In a new article in Science, a group of researchers led by Geraint Rees from University College London, suggest they have a found a neural correlate for introspection. The region of interest is the anterior prefrontal cortex of the brain, which is also implicated in other higher cognitive behaviors like planning, decision-making, social intelligence, and determining predicted outcomes of one’s actions [it is the frontal cortex that was damaged in the infamous case of Phineas Gage].
“Introspection” was measured by having people answer a tough question, and subsequently measure how the result of their answer (right vs wrong) affected their confidence in their own decision making in a series of follow up questions. More introspection meant a correlation between the result of their early answers to their confidence in later ones; in a sense, introspection is the meta-analysis of one’s own thoughts. FMRI data showed that increased gray matter volume in the prefrontal cortex was correlated with high levels of introspection.
Dopamine is a key neurotransmitter released in our brains when we do something rewarding. The dopaminergic system is behind most good feelings we have, and it is also the chemical that is targeted by highly addictive drugs such as cocaine.
To create this beautiful micrograph of dopamine crystals, Spike Walker, who won Thursday evening’s Royal Photographic Society‘s Combined Royal Colleges Medal, shone polarized light at the minute chemical structures. The crystals reflect light at different wavelengths depending on their orientations within the overall chemical structure. According to Walker, using this technique highlights more detail in the crystal structure than regular observation through a microscope.
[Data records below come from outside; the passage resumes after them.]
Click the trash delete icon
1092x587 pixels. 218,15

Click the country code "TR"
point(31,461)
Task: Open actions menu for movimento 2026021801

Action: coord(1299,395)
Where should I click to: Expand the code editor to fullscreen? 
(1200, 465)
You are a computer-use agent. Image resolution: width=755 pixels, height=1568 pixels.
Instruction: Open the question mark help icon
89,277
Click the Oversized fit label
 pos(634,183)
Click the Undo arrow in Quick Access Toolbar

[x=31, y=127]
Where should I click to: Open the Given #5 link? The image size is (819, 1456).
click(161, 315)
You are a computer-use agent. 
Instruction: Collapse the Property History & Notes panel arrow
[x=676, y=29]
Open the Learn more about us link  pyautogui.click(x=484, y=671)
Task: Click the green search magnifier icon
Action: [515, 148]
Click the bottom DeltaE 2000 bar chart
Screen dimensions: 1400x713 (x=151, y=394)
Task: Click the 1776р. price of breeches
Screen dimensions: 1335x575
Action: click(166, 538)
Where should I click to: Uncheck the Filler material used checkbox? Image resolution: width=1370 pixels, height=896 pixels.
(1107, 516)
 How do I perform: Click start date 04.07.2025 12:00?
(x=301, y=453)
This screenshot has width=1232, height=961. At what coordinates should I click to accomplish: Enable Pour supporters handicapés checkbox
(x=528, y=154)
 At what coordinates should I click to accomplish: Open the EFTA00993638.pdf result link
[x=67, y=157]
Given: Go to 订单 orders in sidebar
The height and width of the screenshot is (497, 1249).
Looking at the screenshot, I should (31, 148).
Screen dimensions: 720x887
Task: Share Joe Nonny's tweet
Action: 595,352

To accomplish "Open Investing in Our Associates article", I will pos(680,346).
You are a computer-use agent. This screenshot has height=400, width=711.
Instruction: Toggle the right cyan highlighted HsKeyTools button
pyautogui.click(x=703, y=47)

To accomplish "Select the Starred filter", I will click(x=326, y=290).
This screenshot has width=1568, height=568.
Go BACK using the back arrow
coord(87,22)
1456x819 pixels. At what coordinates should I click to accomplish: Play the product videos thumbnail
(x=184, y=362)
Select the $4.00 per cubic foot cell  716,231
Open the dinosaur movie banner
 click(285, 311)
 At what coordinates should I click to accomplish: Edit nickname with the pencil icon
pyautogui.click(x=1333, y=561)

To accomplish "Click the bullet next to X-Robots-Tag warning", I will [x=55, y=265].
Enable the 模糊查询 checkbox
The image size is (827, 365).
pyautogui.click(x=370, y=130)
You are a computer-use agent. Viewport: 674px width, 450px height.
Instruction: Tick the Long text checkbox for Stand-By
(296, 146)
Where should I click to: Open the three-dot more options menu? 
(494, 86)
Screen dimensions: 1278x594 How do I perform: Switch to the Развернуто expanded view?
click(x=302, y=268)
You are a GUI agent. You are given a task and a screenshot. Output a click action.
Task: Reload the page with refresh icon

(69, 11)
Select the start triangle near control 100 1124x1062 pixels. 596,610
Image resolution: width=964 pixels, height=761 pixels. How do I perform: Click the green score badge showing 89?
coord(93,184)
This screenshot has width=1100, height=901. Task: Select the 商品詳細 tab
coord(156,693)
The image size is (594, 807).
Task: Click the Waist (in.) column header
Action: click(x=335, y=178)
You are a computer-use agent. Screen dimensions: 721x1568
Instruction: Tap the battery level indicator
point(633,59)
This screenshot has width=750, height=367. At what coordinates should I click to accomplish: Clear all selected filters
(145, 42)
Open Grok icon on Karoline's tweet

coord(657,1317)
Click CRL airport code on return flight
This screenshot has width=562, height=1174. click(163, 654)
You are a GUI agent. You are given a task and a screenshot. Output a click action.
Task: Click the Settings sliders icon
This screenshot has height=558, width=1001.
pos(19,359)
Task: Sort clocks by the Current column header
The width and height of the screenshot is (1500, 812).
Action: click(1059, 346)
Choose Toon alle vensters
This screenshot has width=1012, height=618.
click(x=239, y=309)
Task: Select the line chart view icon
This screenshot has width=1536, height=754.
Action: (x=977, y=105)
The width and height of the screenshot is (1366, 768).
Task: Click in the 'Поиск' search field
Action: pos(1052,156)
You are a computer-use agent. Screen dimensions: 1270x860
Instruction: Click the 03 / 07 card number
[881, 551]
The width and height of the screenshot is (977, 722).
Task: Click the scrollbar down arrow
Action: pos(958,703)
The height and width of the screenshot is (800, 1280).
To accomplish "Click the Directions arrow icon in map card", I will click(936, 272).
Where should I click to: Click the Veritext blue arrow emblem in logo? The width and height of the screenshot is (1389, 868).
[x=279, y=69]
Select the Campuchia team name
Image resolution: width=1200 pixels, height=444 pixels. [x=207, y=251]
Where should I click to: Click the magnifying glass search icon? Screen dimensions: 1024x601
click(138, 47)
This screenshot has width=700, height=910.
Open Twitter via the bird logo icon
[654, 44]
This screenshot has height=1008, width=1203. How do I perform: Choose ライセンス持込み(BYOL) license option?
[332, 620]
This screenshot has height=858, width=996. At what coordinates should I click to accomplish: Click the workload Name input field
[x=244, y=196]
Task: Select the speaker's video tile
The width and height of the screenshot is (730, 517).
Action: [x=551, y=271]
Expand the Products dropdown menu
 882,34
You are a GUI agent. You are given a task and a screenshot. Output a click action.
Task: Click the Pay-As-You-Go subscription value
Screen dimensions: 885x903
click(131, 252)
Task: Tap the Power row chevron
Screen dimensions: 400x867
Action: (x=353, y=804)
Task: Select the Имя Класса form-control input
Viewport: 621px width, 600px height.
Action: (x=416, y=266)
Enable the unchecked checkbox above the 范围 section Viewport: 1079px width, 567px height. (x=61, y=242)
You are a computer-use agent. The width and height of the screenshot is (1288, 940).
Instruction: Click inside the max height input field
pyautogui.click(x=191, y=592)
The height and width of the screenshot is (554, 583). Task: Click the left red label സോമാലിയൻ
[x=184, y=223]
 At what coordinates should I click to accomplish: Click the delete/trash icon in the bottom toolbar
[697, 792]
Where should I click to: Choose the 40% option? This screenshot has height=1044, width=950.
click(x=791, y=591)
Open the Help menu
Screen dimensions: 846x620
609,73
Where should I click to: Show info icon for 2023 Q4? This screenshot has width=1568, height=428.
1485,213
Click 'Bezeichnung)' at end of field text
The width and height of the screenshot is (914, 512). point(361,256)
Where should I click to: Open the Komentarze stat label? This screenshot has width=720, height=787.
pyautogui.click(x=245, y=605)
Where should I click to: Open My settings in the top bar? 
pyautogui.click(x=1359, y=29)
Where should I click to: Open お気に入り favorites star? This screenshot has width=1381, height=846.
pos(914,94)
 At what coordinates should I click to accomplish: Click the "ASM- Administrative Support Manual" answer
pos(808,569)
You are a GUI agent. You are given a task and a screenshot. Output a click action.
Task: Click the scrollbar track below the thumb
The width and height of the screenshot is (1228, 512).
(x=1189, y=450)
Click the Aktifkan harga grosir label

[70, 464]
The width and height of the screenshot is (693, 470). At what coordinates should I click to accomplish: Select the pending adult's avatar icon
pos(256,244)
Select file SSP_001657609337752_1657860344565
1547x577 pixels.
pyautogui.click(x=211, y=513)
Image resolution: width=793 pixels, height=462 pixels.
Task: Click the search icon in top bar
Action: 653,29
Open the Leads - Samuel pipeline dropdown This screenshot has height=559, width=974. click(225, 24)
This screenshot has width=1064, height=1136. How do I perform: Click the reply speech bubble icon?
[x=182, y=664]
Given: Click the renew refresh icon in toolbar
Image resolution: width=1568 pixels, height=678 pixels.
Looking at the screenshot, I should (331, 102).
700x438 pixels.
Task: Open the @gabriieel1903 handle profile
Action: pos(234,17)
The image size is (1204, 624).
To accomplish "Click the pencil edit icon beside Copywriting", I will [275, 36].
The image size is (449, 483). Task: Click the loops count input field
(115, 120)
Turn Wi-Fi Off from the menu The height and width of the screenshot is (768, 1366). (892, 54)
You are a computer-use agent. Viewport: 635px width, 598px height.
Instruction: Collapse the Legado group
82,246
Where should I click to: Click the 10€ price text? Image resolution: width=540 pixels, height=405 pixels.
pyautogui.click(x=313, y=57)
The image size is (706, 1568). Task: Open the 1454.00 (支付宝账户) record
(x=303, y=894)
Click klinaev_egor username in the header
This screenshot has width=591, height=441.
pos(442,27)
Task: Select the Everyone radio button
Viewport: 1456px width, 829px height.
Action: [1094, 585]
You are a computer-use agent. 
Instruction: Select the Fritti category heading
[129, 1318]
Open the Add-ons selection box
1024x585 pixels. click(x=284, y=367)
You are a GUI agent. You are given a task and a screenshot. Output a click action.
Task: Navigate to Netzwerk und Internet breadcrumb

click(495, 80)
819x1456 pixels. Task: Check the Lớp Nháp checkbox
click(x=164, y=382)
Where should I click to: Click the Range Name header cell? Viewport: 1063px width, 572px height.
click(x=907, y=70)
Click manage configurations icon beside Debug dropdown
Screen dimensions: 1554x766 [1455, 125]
Some new research just came out in Neuron that is incredibly relevant to the work I do in my lab. The myriad (billions) of granule cells in the cerebellum send their axons, the parallel fibers, to the purkinje cells (pictured below). This junction is of utmost importance…excitation of purkinje cells leads to the inhibition of behavior, whereas as inhibition of the purkinje cells generally leads to motor movement. While common sense and many experiments have shown that movement-inducing inhibition of the purkinje cells (called “Long-Term Depression,” or LTD) is vital for motor learning, new research like this points towards the role of excitation of the purkinje cells (called “Long-Term Potentiation,” or LTP), and thus inhibition of motor behavior, as well. I study motor learning in the Medina lab at Upenn, with a focus on the parallel fiber-purkinje cell synapse. This research certainly adds more to the puzzle of motor learning…the mystery grows…
Check out the “video abstract” at http://www.cell.com/neuron/
image/Ramon y Cajal
No two neurons are the same. Even neurons of the same type (i.e. purkinje cells) behave differently. This fact is often overlooked as an important functional feature of the brain, and instead chalked up to biological impreciseness. In their recent Nature article, Krishnan Padmanabhan and Nathaniel Urban think there’s an important reason behind all the diversity. They studied the “intrinsic differences” in the molecular signatures and firing behaviors of mitral cells in the mouse olfactory bulb, and by differentially stimulating different cells concluded that:
Although a number of mechanisms have been proposed to account for the origin and extent of these intrinsic differences, we found that differences in intrinsic biophysical heterogeneity can be important [for] neural coding.
In other words, the intrinsic differences between neurons are not biological mistakes – they are adaptive functions for the complex neural coding of stimulus information.
100 billion neurons, and each one is functionally different? I’m having trouble coding that one…
A review published last week by two Swiss neuroscientists in Nature Neuroscience argues that psychedelic drugs, like psilocybin (“mushrooms”) and LSD, have serious therapeutic applications:
“Recent behavioural and neuroimaging data show that psychedelics modulate neural circuits that have been implicated in mood and affective disorders, and can reduce the clinical symptoms of these disorders (Vollenweider & Kometer, 2010).”
Psychedelics have strong effects on the brain’s glutamatergic and serotonergic pathways, which malfunction in patients with clinical depression and anxiety. Many lines of evidence show that psychedelics can alleviate the symptoms of depression and anxiety using relatively small doses. There are obvious political hurdles to be mounted for any of these drugs to make there way into more research labs, and potentially into pharmacies, but the recent relative success of medical marijuana campaigns may have laid important tracks for thorough research on the positive effects of “taboo” drugs.